DATASET ROWS.
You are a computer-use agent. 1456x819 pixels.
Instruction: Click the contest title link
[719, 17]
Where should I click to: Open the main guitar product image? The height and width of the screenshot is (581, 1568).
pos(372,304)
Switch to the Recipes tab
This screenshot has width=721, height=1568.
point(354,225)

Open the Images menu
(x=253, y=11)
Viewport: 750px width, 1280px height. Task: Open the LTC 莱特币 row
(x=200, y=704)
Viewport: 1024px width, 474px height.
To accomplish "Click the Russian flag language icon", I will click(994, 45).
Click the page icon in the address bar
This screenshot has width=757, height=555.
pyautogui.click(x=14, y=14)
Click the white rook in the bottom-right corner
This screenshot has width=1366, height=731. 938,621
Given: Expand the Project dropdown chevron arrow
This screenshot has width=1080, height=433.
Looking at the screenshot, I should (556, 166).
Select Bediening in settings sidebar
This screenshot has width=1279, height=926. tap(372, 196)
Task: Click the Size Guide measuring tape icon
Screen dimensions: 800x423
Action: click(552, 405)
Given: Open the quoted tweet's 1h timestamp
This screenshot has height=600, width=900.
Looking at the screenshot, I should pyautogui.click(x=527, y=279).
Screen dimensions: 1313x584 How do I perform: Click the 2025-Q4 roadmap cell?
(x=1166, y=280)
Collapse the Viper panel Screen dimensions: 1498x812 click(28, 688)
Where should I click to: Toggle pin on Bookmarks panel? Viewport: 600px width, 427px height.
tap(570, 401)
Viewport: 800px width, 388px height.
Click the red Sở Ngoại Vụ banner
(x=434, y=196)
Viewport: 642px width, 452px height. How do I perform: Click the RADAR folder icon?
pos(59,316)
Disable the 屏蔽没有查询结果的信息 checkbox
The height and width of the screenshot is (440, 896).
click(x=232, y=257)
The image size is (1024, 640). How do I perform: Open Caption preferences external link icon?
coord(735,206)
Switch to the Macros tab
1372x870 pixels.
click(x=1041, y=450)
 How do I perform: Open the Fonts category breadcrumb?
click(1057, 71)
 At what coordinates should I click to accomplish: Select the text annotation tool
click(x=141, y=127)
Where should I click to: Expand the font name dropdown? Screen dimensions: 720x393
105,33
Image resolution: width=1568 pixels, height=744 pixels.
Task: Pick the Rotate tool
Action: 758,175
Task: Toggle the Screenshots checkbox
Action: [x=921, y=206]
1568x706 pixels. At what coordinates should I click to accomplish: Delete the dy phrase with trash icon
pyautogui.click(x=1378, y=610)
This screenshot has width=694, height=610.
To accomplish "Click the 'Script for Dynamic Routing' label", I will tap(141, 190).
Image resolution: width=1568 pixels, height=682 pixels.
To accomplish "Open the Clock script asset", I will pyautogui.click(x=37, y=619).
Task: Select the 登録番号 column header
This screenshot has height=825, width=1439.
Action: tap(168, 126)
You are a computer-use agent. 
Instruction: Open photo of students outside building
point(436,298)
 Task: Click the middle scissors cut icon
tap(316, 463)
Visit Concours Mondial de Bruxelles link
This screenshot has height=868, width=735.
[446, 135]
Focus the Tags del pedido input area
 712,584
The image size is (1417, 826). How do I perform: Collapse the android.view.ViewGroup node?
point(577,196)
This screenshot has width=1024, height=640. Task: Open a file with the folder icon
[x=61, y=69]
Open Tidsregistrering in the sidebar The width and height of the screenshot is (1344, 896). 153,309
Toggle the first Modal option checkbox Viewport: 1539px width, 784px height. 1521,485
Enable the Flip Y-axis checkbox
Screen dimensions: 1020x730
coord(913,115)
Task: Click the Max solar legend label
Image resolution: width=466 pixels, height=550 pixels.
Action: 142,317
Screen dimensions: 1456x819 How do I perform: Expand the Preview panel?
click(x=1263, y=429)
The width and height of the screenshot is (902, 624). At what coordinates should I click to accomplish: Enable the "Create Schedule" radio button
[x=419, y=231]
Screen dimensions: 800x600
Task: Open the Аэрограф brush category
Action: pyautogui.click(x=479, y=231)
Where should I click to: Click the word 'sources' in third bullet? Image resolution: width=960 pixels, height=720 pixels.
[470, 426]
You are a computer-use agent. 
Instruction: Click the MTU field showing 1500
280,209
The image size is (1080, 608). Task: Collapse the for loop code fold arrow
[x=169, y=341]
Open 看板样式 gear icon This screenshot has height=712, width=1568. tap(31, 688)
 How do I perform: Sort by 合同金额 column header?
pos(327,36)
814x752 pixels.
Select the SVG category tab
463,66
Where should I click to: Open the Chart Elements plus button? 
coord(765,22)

EXERCISE DESCRIPTION.
Reproduce every item above verbatim, line for line.

WRITTEN ANSWER.
You are a computer-use agent. 1456x819 pixels.
Instruction: Click the contest title link
[719, 17]
Where should I click to: Open the main guitar product image? The height and width of the screenshot is (581, 1568).
pos(372,304)
Switch to the Recipes tab
This screenshot has width=721, height=1568.
point(354,225)

Open the Images menu
(x=253, y=11)
Viewport: 750px width, 1280px height. Task: Open the LTC 莱特币 row
(x=200, y=704)
Viewport: 1024px width, 474px height.
To accomplish "Click the Russian flag language icon", I will click(994, 45).
Click the page icon in the address bar
This screenshot has width=757, height=555.
pyautogui.click(x=14, y=14)
Click the white rook in the bottom-right corner
This screenshot has width=1366, height=731. 938,621
Given: Expand the Project dropdown chevron arrow
This screenshot has width=1080, height=433.
Looking at the screenshot, I should (556, 166).
Select Bediening in settings sidebar
This screenshot has width=1279, height=926. tap(372, 196)
Task: Click the Size Guide measuring tape icon
Screen dimensions: 800x423
Action: click(552, 405)
Given: Open the quoted tweet's 1h timestamp
This screenshot has height=600, width=900.
Looking at the screenshot, I should pyautogui.click(x=527, y=279).
Screen dimensions: 1313x584 How do I perform: Click the 2025-Q4 roadmap cell?
(x=1166, y=280)
Collapse the Viper panel Screen dimensions: 1498x812 click(28, 688)
Where should I click to: Toggle pin on Bookmarks panel? Viewport: 600px width, 427px height.
tap(570, 401)
Viewport: 800px width, 388px height.
Click the red Sở Ngoại Vụ banner
(x=434, y=196)
Viewport: 642px width, 452px height. How do I perform: Click the RADAR folder icon?
pos(59,316)
Disable the 屏蔽没有查询结果的信息 checkbox
The height and width of the screenshot is (440, 896).
click(x=232, y=257)
The image size is (1024, 640). How do I perform: Open Caption preferences external link icon?
coord(735,206)
Switch to the Macros tab
1372x870 pixels.
click(x=1041, y=450)
 How do I perform: Open the Fonts category breadcrumb?
click(1057, 71)
 At what coordinates should I click to accomplish: Select the text annotation tool
click(x=141, y=127)
Where should I click to: Expand the font name dropdown? Screen dimensions: 720x393
105,33
Image resolution: width=1568 pixels, height=744 pixels.
Task: Pick the Rotate tool
Action: 758,175
Task: Toggle the Screenshots checkbox
Action: [x=921, y=206]
1568x706 pixels. At what coordinates should I click to accomplish: Delete the dy phrase with trash icon
pyautogui.click(x=1378, y=610)
This screenshot has width=694, height=610.
To accomplish "Click the 'Script for Dynamic Routing' label", I will tap(141, 190).
Image resolution: width=1568 pixels, height=682 pixels.
To accomplish "Open the Clock script asset", I will pyautogui.click(x=37, y=619).
Task: Select the 登録番号 column header
This screenshot has height=825, width=1439.
Action: tap(168, 126)
You are a computer-use agent. 
Instruction: Open photo of students outside building
point(436,298)
 Task: Click the middle scissors cut icon
tap(316, 463)
Visit Concours Mondial de Bruxelles link
This screenshot has height=868, width=735.
[446, 135]
Focus the Tags del pedido input area
 712,584
The image size is (1417, 826). How do I perform: Collapse the android.view.ViewGroup node?
point(577,196)
This screenshot has width=1024, height=640. Task: Open a file with the folder icon
[x=61, y=69]
Open Tidsregistrering in the sidebar The width and height of the screenshot is (1344, 896). 153,309
Toggle the first Modal option checkbox Viewport: 1539px width, 784px height. 1521,485
Enable the Flip Y-axis checkbox
Screen dimensions: 1020x730
coord(913,115)
Task: Click the Max solar legend label
Image resolution: width=466 pixels, height=550 pixels.
Action: 142,317
Screen dimensions: 1456x819 How do I perform: Expand the Preview panel?
click(x=1263, y=429)
The width and height of the screenshot is (902, 624). At what coordinates should I click to accomplish: Enable the "Create Schedule" radio button
[x=419, y=231]
Screen dimensions: 800x600
Task: Open the Аэрограф brush category
Action: pyautogui.click(x=479, y=231)
Where should I click to: Click the word 'sources' in third bullet? Image resolution: width=960 pixels, height=720 pixels.
[470, 426]
You are a computer-use agent. 
Instruction: Click the MTU field showing 1500
280,209
The image size is (1080, 608). Task: Collapse the for loop code fold arrow
[x=169, y=341]
Open 看板样式 gear icon This screenshot has height=712, width=1568. tap(31, 688)
 How do I perform: Sort by 合同金额 column header?
pos(327,36)
814x752 pixels.
Select the SVG category tab
463,66
Where should I click to: Open the Chart Elements plus button? 
coord(765,22)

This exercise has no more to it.